3.      The leading employment sectors are government and health care, in that order, both on the nontradable side. Together these two sectors generated more than 10 million additional jobs over the period, accounting for almost 40 percent of the increment. Health care added 6.3 million jobs on a base of 10 million. Government added 4.1 million on a base of 18.4 million.

4.      Given the pressure on the government budgets, continued gains in government employment seem unlikely. Equally, health care absorbs a large enough fraction of GDP (on the order of 16 percent) that expansion in that sector is at least questionable. An aging population may require more health services, but the government’s ability to finance the expansion is in doubt.

5.      Growth in other nontradable services that generated employment gains—for example, retailing—has been driven in part by debt-financed consumption. After the financial crisis, the prospects for job growth in these sectors are duller.

6.      The tradable sector experienced job growth in high-end services including management and consulting services, computer systems design, finance, and insurance.
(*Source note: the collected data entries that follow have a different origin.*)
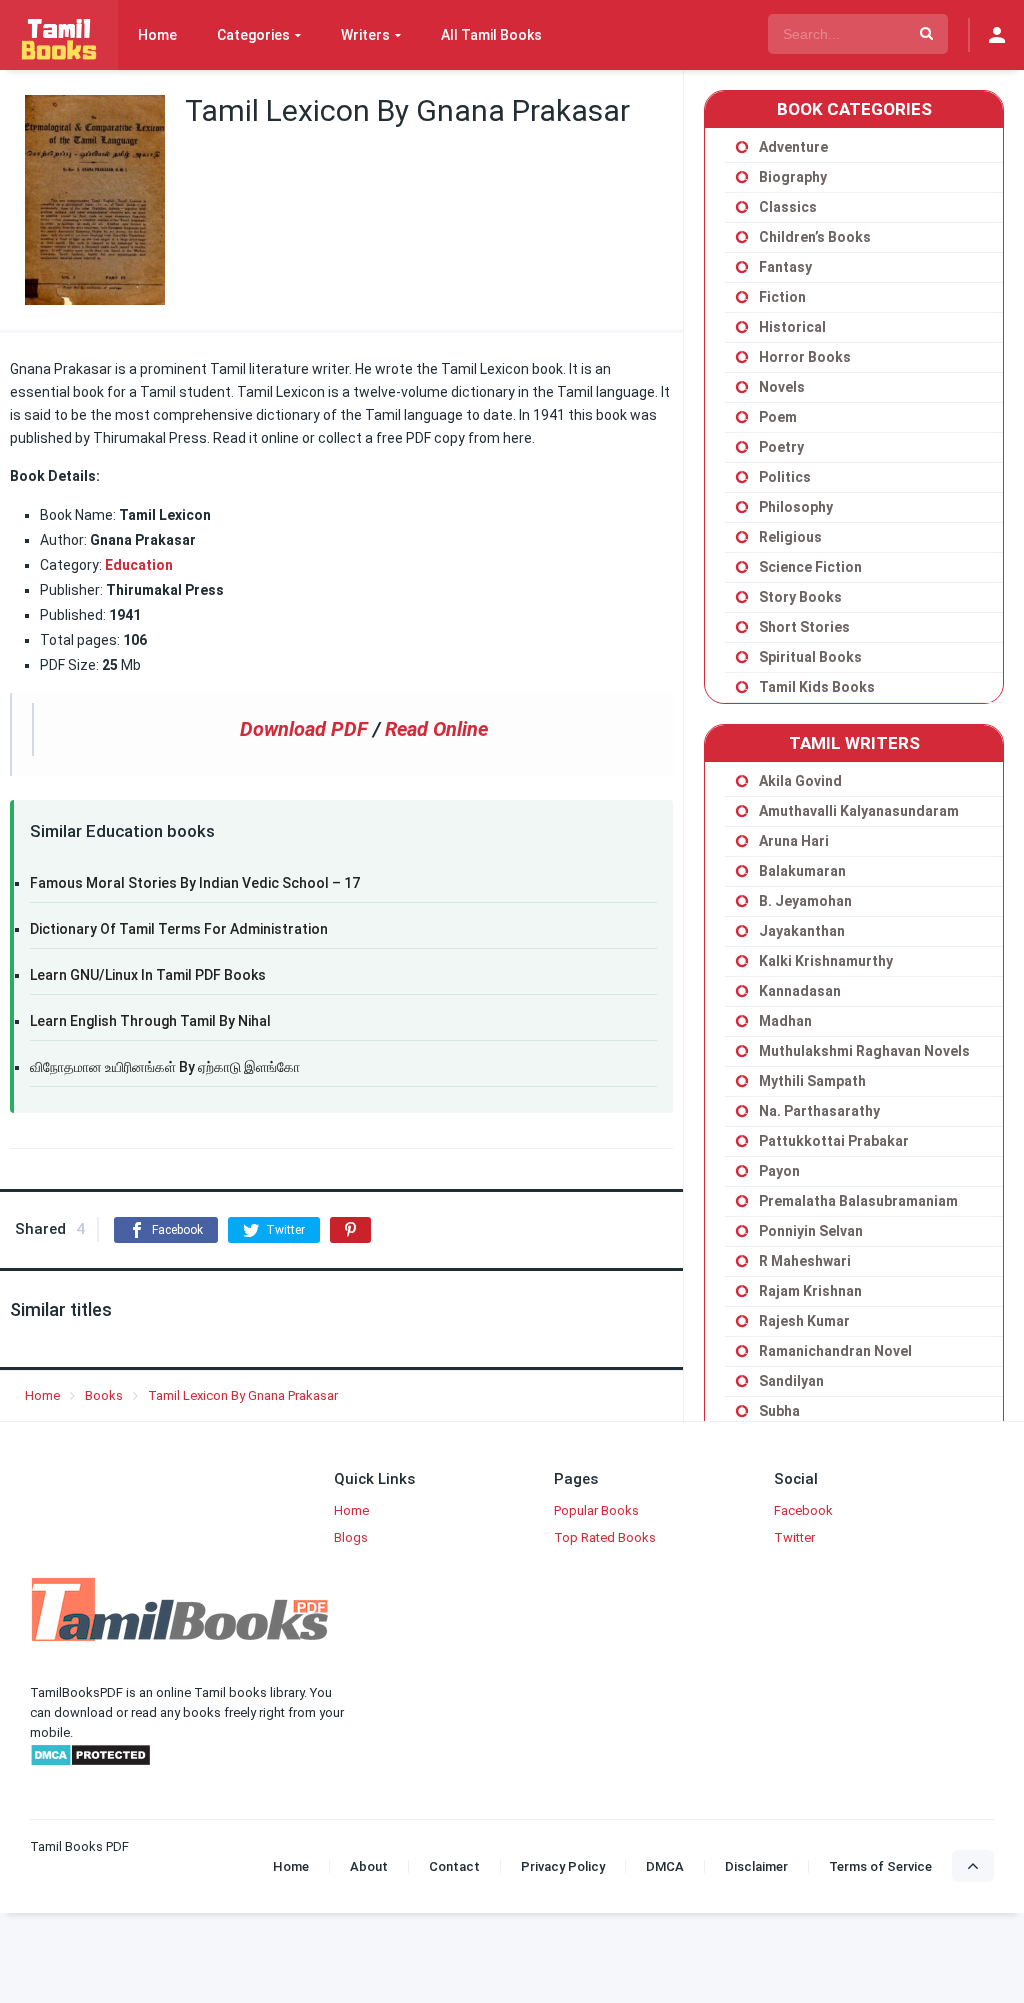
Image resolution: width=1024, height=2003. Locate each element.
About (369, 1866)
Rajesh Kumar (804, 1321)
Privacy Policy (563, 1866)
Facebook (803, 1510)
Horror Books (805, 357)
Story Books (800, 597)
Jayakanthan (802, 931)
These increases were roughly matched by declines in employment in most areas of manufacturing.

7.      The loss of employment in the manufacturing sector was caused by the out-migration of functions in global supply chains associated with lower valued added per job [We lost our more manpower intensive manufacturing jobs]. But as the emerging markets grow, they will compete for more sophisticated functions. This does not mean that the United States will lose all the sectors in which it has developed a comparative advantage—just that more potential competition is on the horizon.

8.      Manufacturing sectors that suffered a loss of employment nevertheless experienced rising value added. [What is not understood is that even the Chinese have been losing jobs to increased manufacturing efficiency] Therefore value added per job rose, in some cases dramatically. High-income jobs remained in the tradable sector.

9.      For the tradable sector as a whole, value added per job rose substantially, an increase of 44 percent from 1990 to 2008, far above the increase of 21 percent in the economy as a whole. The tradable sector is gravitating toward higher value-added components of global supply chains. These consist, in broad terms, of high-end services, some in manufacturing industries and some, like finance and insurance, in pure service industries.

10.  Given the prospect of slowing employment growth in nontradables and rising competitive pressure on tradables, major employment problems in the near future are a certainty. Even if the nontradable sector is able to continue to absorb the growth in the labor force, pressure on wages and salaries will be downward, and consequences for income distribution unavoidable.

11.  The post crisis shortfall in domestic demand is causing stubbornly high unemployment even as the economy begins to recover some of its growth momentum…. Although the U.S. trade deficit fell to $375 billion in 2009, from $702 billion in 2007, the adjustment came entirely from a sharp decline in imports, from $2.35 trillion to $1.95 trillion, whereas exports actually fell slightly, from $1.65 trillion to $1.57 trillion. In other words, the adjustment came from a fall in imports not a rise in exports.

12.  To create jobs, contain inequality, and reduce the U.S. current-account deficit, the scope of the export sector will need to expand. That will mean restoring and creating U.S. competitiveness in an expanded set of activities via heightened investment in human capital, technology, and hard and soft infrastructure. The challenge is how to do it most effectively.

I have no issues with item 12.  However, understand that the prescription to solve the ills of almost every country under the sun is for them to increase their exports and current-account deficit.  Without imploding your currency, it is about the only way for a debtor country, like Greece or the United States, to work its way out of debt.  It works so well that countries like Germany, Japan, and China make a habit of lending to countries so that they can import even more goods from them.

Since this may sound a lot like a Ponzi scheme, you may be suspicious that item 12 is not a likely outcome.  So where would that mean we are going?   We, or at least most of us, are going to be poorer.